José Baselga, MD, PhD, in his office at Massachusetts General Hospital Cancer Center in Boston.
Where do you see the need for biomarkers in breast cancer?
I think the need for biomarkers is in every single area of breast cancer. We need to understand which are the HER2-positive tumors that are really sensitive to therapies. Biomarkers and genomics should assist us in making better choices of therapy.
We need to continually connect our efforts to breast cancer up front and to incorporate tumor sequencing early in the game. So, for example, we have here very vibrant clinical trials with PI3 kinase inhibitors. And we know that tumors that harbor PI3 kinase mutations may be more sensitive to PI3 kinase alpha inhibitors. So that’s a marker that we are using to select the right patients for some of our trials.

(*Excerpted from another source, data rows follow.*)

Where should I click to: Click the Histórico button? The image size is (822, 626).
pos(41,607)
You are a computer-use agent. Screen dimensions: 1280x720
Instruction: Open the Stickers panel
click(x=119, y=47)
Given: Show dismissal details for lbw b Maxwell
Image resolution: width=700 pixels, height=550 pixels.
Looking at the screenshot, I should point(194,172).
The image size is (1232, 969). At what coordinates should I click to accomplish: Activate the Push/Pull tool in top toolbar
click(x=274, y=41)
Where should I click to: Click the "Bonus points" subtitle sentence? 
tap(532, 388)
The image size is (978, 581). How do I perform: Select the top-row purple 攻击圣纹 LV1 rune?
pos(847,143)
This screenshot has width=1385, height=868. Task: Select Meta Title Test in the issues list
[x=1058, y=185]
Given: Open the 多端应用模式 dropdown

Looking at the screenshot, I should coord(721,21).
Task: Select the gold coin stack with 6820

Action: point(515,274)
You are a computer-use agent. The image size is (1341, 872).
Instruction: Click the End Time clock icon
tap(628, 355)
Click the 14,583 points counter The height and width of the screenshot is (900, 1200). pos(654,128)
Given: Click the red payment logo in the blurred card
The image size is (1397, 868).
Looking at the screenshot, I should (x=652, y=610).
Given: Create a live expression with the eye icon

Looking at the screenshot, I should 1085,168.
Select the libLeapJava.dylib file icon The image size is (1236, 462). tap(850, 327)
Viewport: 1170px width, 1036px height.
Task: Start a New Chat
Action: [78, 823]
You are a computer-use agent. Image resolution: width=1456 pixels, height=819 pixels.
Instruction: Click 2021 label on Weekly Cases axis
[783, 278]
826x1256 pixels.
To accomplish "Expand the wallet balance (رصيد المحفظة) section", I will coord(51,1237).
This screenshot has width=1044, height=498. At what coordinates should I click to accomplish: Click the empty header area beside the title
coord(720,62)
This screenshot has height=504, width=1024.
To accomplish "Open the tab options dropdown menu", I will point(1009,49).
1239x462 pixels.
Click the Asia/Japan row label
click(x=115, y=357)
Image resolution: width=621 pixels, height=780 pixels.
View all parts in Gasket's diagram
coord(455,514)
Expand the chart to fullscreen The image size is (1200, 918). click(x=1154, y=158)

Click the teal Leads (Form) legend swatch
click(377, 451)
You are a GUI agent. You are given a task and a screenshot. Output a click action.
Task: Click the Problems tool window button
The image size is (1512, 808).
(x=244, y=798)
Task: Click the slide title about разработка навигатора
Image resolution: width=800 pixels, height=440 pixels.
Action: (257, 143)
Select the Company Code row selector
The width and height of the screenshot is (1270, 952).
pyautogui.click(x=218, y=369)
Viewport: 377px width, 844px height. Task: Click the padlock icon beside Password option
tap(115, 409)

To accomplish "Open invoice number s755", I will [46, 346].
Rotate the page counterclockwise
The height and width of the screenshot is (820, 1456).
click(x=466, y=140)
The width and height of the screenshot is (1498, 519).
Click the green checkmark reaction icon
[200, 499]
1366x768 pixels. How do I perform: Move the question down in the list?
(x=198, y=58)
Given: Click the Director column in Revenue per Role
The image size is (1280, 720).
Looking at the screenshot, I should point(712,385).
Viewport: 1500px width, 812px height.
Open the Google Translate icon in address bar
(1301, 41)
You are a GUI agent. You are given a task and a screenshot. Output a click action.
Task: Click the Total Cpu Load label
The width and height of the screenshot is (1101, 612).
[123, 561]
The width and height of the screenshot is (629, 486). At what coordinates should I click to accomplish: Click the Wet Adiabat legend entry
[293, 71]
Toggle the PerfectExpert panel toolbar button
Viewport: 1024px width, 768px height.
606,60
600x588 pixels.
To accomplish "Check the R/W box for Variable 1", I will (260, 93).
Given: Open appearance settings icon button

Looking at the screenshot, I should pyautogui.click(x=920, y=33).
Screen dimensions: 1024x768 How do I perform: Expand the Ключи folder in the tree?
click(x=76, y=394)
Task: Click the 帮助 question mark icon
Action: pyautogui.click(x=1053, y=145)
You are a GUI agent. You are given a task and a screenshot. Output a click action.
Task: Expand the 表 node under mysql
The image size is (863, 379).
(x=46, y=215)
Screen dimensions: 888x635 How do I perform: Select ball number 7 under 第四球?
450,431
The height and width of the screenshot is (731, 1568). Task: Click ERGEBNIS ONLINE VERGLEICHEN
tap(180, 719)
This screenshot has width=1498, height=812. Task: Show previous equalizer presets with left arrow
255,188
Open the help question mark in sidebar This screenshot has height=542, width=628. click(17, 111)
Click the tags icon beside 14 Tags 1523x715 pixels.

How is Massachusetts General Hospital Cancer Center researching gene mutations in patients?
This center is one of the pioneers, if not the pioneer in sequencing gene mutations and doing so very efficiently. Last year, we sequenced, in collaboration with pathology, over 2000 tumors from patients that we see in the clinic. For example, the HER2 patients we see here have their tumors sequenced. Within 15 days, we have the results in our system. Those data go into the chart, along with protocols that could help that patient based on the mutation.
Things are moving so quickly that if you’re asking me what’s going to be the standard of care two years from now, I could not possibly tell you.”
We are building a Web-based system that will have, for any given mutation, a layman’s explanation on what that mutation means, and potential clinical trials available here and elsewhere against that mutation. Another area will be for the referring physician; it will be a technical page explaining what the analysis shows, what the implications of that finding are, and then the clinical trials available.
That’s the way we envision the future. That’s one of the ways we need to implement personalized cancer care—by sequencing these tumors and putting the information in the chart so that it’s available to the patient and to the physician so they can make decisions.